** Start **
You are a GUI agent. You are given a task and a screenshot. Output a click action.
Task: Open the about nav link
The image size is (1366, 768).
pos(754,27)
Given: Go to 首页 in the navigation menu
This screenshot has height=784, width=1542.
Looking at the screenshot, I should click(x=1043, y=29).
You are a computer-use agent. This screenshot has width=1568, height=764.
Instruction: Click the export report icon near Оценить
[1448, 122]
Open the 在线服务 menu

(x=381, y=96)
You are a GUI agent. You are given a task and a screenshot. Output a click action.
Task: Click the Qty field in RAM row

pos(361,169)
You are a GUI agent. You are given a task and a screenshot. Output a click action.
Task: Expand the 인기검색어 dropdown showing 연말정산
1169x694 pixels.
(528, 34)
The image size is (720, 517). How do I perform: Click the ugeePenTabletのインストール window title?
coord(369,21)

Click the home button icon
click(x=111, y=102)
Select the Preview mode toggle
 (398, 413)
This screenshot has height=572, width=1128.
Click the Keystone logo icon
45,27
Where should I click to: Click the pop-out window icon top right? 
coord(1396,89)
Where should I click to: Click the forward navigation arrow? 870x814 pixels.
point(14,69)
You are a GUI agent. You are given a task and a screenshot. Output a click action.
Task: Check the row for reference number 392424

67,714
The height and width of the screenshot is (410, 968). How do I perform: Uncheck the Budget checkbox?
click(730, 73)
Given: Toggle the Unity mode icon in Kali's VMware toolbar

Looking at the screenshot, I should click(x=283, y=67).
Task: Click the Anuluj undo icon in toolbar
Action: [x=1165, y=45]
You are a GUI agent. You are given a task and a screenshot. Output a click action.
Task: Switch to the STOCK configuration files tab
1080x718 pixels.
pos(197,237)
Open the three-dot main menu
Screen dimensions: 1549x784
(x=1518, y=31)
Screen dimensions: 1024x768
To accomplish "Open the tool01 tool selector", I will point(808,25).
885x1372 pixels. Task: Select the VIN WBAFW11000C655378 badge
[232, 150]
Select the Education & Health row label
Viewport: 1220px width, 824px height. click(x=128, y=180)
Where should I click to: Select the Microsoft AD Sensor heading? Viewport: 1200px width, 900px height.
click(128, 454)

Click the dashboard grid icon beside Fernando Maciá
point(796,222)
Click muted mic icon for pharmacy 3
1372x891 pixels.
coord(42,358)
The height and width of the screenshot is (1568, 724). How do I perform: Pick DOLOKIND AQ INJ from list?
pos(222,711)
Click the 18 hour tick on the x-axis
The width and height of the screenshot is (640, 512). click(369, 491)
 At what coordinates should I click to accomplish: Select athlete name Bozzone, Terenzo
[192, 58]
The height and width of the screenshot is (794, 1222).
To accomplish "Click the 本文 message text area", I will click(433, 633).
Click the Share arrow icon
** End **
(Exercise directions): Rewrite all of the lines above, swapping every "GUI agent" for "screen agent" and leaving everything else unchanged.

(Answer):
You are a screen agent. You are given a task and a screenshot. Output a click action.
Task: Open the about nav link
The image size is (1366, 768).
pos(754,27)
Given: Go to 首页 in the navigation menu
This screenshot has height=784, width=1542.
Looking at the screenshot, I should click(x=1043, y=29).
You are a computer-use agent. This screenshot has width=1568, height=764.
Instruction: Click the export report icon near Оценить
[1448, 122]
Open the 在线服务 menu

(x=381, y=96)
You are a screen agent. You are given a task and a screenshot. Output a click action.
Task: Click the Qty field in RAM row

pos(361,169)
You are a screen agent. You are given a task and a screenshot. Output a click action.
Task: Expand the 인기검색어 dropdown showing 연말정산
1169x694 pixels.
(528, 34)
The image size is (720, 517). How do I perform: Click the ugeePenTabletのインストール window title?
coord(369,21)

Click the home button icon
click(x=111, y=102)
Select the Preview mode toggle
 (398, 413)
This screenshot has height=572, width=1128.
Click the Keystone logo icon
45,27
Where should I click to: Click the pop-out window icon top right? 
coord(1396,89)
Where should I click to: Click the forward navigation arrow? 870x814 pixels.
point(14,69)
You are a screen agent. You are given a task and a screenshot. Output a click action.
Task: Check the row for reference number 392424

67,714
The height and width of the screenshot is (410, 968). How do I perform: Uncheck the Budget checkbox?
click(730, 73)
Given: Toggle the Unity mode icon in Kali's VMware toolbar

Looking at the screenshot, I should click(x=283, y=67).
Task: Click the Anuluj undo icon in toolbar
Action: [x=1165, y=45]
You are a screen agent. You are given a task and a screenshot. Output a click action.
Task: Switch to the STOCK configuration files tab
1080x718 pixels.
pos(197,237)
Open the three-dot main menu
Screen dimensions: 1549x784
(x=1518, y=31)
Screen dimensions: 1024x768
To accomplish "Open the tool01 tool selector", I will point(808,25).
885x1372 pixels. Task: Select the VIN WBAFW11000C655378 badge
[232, 150]
Select the Education & Health row label
Viewport: 1220px width, 824px height. click(x=128, y=180)
Where should I click to: Select the Microsoft AD Sensor heading? Viewport: 1200px width, 900px height.
click(128, 454)

Click the dashboard grid icon beside Fernando Maciá
point(796,222)
Click muted mic icon for pharmacy 3
1372x891 pixels.
coord(42,358)
The height and width of the screenshot is (1568, 724). How do I perform: Pick DOLOKIND AQ INJ from list?
pos(222,711)
Click the 18 hour tick on the x-axis
The width and height of the screenshot is (640, 512). click(369, 491)
 At what coordinates should I click to accomplish: Select athlete name Bozzone, Terenzo
[192, 58]
The height and width of the screenshot is (794, 1222).
To accomplish "Click the 本文 message text area", I will click(433, 633).
Click the Share arrow icon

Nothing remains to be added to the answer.